Mientras siguen los ensayos y se ultiman los preparativos para la obra, que subirá a escena en el teatro Coliseo Podestá el martes 18 de octubre a las 18 horas, con entrada gratuita, la respuesta obtenida en años anteriores actúa como un estímulo para todos los que participarán del evento.

Por caso, el año pasado, la puesta en escena de Shreck convocó a más de 600 espectadores, que con sus aplausos hicieron que se superaran todas las expectativas, se indica en el centro de día “Vida”.

En cada edición del proyecto teatro inclusivo colaboran actores, docentes, profesionales, estudiantes de teatro, músicos, integrantes de distintas orquestas y grupos de la región, que durante todo el año ensayan junto a los integrantes del centro con discapacidad intelectual para concretar la obra.
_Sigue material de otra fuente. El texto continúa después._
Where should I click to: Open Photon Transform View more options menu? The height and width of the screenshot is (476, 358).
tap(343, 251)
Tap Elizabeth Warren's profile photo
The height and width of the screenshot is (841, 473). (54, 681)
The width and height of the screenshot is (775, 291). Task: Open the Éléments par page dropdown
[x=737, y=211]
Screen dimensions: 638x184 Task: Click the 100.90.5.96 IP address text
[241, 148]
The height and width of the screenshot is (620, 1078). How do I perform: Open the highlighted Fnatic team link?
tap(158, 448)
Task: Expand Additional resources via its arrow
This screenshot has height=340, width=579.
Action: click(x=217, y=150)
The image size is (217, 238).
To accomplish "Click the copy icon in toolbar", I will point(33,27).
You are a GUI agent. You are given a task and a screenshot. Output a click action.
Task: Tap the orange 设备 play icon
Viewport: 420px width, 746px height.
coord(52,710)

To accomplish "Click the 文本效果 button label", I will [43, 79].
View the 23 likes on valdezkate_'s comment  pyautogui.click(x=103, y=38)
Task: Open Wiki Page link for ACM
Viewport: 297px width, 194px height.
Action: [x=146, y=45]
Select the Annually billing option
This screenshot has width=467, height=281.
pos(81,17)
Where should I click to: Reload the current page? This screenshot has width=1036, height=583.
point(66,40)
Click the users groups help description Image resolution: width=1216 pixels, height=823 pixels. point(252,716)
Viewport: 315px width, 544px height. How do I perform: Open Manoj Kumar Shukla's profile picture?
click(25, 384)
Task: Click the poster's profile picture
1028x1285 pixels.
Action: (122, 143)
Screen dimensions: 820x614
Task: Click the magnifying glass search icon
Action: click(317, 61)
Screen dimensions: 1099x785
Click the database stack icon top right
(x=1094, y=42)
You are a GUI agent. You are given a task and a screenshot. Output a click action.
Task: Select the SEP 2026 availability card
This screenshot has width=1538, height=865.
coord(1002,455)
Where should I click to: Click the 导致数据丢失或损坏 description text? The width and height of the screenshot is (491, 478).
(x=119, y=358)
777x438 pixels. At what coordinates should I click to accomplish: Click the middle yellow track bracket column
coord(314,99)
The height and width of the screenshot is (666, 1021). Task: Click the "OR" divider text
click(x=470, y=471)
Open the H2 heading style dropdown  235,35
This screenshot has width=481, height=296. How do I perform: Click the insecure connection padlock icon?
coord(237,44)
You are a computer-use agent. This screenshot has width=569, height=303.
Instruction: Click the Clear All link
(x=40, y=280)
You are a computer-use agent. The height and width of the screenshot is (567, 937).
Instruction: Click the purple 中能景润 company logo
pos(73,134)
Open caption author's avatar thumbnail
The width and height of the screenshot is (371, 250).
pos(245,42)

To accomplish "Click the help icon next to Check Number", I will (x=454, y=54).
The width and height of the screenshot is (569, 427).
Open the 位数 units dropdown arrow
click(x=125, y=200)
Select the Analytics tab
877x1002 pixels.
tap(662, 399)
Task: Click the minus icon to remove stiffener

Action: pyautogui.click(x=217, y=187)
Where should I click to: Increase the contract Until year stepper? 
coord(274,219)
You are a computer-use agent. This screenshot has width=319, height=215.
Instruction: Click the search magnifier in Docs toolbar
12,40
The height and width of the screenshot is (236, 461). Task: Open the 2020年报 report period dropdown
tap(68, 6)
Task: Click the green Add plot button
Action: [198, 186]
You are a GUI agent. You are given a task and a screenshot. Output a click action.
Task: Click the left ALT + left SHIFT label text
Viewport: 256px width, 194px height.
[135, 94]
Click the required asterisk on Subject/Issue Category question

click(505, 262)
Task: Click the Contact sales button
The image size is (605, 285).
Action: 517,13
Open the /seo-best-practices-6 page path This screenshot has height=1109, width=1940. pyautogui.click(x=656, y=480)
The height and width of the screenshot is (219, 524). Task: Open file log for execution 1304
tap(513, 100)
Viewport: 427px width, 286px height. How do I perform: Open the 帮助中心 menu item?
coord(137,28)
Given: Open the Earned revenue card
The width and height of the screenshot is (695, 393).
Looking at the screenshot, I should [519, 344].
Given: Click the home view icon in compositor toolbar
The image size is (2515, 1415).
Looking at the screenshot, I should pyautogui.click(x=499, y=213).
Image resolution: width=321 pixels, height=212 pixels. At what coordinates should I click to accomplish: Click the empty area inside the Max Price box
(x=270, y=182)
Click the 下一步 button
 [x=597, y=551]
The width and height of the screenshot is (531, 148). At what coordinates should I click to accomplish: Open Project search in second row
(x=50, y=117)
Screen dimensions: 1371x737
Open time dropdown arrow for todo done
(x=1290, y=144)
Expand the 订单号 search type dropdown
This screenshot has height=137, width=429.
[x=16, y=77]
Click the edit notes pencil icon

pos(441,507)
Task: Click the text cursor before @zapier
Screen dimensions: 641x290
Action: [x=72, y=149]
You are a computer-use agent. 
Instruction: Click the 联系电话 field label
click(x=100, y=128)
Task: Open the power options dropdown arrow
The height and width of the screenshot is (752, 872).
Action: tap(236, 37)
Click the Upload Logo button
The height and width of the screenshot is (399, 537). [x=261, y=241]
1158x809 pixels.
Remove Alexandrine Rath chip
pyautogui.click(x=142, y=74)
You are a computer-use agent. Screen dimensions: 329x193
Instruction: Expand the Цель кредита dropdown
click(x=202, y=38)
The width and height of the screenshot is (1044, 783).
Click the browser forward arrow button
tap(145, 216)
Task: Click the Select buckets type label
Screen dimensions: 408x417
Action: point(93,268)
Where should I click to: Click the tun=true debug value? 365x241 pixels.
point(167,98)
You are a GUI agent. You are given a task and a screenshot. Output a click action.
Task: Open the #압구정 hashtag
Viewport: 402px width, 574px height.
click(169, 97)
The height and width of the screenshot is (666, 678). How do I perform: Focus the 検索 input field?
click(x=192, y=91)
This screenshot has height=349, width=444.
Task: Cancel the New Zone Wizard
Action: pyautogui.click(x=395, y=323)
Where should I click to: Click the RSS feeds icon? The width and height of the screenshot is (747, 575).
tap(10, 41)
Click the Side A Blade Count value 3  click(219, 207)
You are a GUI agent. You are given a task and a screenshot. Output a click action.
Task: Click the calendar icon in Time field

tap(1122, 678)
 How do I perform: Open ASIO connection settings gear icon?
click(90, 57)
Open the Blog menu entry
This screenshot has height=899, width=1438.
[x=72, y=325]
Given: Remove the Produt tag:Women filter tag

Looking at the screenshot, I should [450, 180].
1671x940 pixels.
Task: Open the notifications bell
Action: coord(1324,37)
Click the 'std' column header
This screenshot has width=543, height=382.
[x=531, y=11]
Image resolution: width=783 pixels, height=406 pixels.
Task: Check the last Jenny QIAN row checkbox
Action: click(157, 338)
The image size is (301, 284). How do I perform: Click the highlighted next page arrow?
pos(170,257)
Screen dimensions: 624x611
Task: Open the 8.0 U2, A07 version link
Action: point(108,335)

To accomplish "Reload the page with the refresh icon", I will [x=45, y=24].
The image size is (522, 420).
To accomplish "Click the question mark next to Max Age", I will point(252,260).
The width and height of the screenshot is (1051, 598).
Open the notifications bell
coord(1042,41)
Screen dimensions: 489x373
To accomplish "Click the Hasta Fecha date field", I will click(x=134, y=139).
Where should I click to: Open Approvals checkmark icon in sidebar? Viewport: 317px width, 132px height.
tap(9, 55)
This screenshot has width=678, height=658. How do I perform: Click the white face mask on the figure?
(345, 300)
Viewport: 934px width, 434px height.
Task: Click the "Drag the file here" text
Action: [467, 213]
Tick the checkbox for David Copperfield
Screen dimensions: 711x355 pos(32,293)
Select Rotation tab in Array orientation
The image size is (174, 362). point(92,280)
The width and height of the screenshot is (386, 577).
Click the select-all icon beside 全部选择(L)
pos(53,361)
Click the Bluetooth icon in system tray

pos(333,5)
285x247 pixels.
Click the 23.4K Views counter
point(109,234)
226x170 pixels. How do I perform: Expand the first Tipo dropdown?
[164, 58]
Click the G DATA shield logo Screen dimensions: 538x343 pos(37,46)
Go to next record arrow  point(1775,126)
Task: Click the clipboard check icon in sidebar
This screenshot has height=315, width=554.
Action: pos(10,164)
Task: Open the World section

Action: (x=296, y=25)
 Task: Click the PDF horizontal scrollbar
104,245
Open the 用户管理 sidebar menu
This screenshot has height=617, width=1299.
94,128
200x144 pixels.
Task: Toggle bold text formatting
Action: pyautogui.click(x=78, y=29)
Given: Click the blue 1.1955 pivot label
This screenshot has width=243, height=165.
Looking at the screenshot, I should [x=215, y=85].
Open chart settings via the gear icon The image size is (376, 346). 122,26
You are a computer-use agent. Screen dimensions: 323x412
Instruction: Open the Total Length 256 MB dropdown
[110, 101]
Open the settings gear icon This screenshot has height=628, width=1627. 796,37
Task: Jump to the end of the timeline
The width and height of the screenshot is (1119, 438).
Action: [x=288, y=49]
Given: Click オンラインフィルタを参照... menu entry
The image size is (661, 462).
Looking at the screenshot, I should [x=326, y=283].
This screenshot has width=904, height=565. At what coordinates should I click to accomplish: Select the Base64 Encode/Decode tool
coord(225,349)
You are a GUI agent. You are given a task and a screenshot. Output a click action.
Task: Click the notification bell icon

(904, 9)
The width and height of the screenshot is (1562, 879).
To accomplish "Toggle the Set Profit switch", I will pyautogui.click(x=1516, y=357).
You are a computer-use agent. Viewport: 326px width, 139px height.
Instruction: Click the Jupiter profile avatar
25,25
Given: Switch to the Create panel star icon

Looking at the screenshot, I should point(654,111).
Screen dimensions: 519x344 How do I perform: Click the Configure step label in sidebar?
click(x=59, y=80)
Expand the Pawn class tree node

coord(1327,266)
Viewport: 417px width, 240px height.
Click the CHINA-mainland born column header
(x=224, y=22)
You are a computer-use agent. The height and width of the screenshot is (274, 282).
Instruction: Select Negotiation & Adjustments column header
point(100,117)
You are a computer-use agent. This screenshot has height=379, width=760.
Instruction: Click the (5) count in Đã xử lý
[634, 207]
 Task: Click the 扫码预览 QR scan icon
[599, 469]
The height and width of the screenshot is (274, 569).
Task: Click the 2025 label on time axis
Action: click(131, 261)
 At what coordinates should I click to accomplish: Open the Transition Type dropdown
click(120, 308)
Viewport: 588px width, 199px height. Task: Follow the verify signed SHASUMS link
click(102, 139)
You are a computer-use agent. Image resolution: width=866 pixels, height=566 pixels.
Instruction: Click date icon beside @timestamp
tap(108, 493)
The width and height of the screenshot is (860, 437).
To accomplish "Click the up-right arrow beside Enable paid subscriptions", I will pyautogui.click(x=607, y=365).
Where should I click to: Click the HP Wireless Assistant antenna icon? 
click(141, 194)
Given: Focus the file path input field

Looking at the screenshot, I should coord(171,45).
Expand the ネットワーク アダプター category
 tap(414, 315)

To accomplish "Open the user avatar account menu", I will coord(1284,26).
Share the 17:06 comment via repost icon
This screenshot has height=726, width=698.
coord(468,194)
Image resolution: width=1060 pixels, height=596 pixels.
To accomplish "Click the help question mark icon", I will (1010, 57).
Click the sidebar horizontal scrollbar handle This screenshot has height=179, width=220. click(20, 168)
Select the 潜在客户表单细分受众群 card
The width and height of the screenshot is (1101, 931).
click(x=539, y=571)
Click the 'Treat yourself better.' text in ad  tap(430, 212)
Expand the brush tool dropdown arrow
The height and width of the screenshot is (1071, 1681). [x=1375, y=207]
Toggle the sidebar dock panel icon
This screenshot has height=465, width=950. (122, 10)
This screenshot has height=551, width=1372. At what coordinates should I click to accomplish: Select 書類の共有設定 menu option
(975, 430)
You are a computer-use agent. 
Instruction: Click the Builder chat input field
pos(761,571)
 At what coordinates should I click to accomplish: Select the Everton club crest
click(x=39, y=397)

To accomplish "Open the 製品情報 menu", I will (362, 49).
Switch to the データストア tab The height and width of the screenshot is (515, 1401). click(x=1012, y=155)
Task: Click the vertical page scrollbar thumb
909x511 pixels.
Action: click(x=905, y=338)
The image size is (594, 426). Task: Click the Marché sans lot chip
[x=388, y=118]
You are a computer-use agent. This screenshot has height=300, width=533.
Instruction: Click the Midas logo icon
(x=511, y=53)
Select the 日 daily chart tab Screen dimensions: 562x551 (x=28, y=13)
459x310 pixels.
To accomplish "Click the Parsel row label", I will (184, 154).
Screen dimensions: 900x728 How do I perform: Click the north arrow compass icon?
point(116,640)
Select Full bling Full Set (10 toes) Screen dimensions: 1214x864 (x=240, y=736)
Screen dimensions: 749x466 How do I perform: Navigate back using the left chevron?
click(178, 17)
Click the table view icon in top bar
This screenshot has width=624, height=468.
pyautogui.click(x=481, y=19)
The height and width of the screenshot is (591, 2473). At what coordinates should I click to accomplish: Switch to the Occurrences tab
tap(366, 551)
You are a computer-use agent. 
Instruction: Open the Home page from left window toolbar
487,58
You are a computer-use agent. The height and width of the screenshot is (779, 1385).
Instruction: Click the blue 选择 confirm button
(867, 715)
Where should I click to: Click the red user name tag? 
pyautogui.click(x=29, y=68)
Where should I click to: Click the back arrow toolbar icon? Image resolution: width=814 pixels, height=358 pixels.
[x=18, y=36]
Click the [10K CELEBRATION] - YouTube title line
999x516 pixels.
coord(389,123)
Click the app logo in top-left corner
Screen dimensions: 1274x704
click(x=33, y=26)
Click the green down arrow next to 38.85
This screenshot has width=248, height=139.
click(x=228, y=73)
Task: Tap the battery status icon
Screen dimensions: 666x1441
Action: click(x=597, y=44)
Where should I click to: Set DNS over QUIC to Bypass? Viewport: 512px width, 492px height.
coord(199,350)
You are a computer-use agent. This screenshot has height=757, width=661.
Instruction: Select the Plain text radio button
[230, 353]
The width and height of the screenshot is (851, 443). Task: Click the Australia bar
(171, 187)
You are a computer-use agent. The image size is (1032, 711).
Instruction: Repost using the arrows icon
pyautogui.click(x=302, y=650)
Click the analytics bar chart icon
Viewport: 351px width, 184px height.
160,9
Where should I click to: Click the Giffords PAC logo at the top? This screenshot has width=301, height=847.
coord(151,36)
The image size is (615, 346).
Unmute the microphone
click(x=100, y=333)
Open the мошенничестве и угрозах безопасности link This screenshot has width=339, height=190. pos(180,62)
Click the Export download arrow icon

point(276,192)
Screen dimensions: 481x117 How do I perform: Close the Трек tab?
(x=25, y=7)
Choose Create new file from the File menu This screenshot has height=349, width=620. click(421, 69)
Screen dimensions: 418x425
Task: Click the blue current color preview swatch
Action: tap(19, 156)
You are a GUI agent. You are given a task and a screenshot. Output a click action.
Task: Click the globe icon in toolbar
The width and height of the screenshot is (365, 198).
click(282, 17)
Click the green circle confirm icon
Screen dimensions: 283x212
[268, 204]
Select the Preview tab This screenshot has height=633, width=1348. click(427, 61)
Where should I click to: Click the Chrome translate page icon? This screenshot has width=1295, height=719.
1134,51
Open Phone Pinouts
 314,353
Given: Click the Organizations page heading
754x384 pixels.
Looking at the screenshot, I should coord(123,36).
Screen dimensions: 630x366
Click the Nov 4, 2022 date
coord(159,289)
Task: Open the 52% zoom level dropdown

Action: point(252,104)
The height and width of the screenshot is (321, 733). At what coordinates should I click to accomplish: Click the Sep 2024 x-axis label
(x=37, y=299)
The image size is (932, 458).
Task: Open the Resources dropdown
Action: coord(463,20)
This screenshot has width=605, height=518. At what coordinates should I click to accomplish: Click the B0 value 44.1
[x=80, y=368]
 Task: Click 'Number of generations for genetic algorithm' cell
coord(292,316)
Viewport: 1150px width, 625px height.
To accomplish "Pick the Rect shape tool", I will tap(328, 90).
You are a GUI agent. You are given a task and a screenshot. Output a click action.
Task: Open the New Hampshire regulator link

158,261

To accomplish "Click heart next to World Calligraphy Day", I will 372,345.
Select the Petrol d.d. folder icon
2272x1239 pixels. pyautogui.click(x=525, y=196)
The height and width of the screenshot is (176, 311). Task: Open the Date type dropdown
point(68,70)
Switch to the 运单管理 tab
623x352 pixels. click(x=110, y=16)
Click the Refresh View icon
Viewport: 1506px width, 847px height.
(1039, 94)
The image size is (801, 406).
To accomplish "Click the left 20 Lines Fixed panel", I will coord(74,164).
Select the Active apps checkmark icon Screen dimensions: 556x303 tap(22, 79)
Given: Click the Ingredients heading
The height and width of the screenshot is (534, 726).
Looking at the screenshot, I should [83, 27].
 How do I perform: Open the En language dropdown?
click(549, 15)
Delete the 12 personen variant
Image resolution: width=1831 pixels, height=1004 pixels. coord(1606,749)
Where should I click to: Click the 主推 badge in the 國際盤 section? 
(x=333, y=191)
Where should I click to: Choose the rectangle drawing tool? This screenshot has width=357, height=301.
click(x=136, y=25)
Para los asistentes al centro, la participación en este evento -que ya fue declarado de interés municipal y provincial – se considera un paso fundamental, ya que toman el rol de protagonistas y sienten fortalecida su autoestima.

Es, además, una forma de luchar contra los prejuicios que rodean a este tipo de discapacidad.

“Muchas veces se cree que las personas con discapacidad intelectual no son capaces de hacer este tipo de cosas por sí mismas. Y la obra demuestra todo lo que pueden hacer y es una forma de desterrar algunos mitos que rodean a la discapacidad”, dice, por caso, Germán Barón.

“Algo que es importante destacar es que tanto para los profesionales como para las personas con discapacidad intelectual que forman parte del centro la participación es voluntaria. Sin embargo, cada año todos quieren estar en la obra”, dice Barón.

“La creación artística es un bien común”, agregan en el centro de día, “todas las personas son capaces de desarrollarla si encuentran el entorno adecuado. Eso es lo que hemos entendido desde hace un tiempo en nuestra institución”.